A limitation of the study was that it was conducted at 1 acute care nonprofit community hospital located in an ethnically diverse affluent area of the United States. This patient population is highly educated, well insured, and health care literate. Another limitation for the study is sample size. The descriptive variable of language other than English yielded P = .054. A larger sample may have reached statistical significance. This finding suggests that patients who do not speak English may have a higher likelihood of RRTI. Patients may have met criteria for RRTI and did not have an RRTI called. There was no means to identify or include those patients in this study. As noted earlier, vital sign data were manually entered on 2 units; thus, the potential for transcription error existed.

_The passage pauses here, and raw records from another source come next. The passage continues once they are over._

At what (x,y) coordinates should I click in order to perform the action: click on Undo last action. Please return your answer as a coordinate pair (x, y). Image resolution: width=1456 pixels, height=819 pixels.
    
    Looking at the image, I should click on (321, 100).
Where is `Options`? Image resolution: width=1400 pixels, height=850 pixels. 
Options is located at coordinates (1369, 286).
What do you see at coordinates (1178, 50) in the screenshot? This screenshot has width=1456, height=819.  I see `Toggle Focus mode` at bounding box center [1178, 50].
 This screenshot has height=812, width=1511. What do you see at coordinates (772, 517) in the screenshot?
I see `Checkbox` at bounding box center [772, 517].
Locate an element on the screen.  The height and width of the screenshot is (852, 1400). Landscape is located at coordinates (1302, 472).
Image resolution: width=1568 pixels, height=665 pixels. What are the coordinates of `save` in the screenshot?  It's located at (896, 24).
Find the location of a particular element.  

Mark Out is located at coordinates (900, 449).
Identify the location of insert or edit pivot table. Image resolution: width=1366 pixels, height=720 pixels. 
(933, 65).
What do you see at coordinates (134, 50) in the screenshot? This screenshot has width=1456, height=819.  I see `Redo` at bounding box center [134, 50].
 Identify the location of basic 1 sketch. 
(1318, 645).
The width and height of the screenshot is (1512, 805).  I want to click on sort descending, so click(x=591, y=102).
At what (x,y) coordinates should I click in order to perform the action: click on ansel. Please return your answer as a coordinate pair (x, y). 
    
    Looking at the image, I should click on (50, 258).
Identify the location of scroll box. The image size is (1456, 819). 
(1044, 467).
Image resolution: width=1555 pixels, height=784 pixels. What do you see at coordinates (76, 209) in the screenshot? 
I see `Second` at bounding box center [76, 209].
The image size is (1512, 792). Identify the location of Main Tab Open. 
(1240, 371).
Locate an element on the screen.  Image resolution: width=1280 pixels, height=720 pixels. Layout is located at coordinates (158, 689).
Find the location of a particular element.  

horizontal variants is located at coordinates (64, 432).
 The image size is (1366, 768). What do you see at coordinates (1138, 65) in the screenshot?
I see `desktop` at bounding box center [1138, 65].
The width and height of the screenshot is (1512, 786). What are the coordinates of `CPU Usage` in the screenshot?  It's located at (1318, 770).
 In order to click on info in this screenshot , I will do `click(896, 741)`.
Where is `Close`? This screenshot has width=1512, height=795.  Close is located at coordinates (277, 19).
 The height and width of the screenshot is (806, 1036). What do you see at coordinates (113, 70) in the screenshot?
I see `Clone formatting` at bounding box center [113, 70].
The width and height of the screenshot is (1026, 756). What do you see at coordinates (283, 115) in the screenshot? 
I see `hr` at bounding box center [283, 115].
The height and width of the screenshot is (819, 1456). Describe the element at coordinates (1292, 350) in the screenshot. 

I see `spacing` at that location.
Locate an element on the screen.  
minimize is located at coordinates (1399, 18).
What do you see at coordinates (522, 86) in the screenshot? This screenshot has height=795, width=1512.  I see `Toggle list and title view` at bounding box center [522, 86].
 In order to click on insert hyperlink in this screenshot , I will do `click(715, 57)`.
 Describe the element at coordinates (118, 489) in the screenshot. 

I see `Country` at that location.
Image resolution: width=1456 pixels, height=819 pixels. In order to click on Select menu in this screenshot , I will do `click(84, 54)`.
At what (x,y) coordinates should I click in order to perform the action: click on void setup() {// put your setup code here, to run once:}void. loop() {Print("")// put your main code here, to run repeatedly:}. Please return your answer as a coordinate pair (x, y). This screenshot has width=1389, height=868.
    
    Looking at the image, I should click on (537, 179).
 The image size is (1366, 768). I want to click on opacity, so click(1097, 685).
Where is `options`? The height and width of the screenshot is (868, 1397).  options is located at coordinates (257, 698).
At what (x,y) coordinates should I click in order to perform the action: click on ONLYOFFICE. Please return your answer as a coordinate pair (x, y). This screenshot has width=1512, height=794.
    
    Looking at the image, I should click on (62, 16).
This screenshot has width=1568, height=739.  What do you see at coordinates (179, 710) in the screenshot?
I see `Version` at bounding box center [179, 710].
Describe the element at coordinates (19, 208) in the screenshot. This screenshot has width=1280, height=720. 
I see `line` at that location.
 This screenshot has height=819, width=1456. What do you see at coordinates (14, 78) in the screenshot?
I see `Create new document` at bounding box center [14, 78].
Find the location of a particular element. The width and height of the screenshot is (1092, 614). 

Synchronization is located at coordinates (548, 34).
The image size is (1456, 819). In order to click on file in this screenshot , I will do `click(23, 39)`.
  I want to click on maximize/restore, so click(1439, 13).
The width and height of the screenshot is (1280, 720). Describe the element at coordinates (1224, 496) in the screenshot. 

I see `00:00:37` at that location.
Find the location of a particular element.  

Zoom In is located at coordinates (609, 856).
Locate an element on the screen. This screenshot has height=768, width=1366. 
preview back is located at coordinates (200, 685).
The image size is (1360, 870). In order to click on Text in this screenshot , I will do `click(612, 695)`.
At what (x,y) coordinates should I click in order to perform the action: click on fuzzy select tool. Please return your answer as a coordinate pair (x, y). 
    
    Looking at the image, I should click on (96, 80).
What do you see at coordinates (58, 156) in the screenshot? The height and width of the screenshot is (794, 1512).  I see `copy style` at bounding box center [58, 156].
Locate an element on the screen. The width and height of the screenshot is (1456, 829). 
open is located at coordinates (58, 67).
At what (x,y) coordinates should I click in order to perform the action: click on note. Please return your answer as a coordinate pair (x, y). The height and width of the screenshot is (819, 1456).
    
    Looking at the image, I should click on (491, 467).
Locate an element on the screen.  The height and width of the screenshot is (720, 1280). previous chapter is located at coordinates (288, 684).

Findings suggest that there is opportunity for quality improvement in timeliness of time to documentation of RRTI criteria to the time of RRTI call. Medical-surgical patients in this sample may have benefitted from timely assessment by an RRTI member soon after the first documentation of RRTI criteria was observed and recorded. An automated in-house RRTI notification system would yield a faster response due to the immediate availability of the RRT rather than waiting for a return call from a physician. Automation also makes the call for RRTI objective and databased, thus removing provider subjectivity and one barrier to calling the RRT. In addition, patients with chronic conditions such as cardiac or psychiatric/mental illnesses, and those who take medications for chronic respiratory illnesses and psychiatric illnesses, may benefit from a proactive rounding protocol.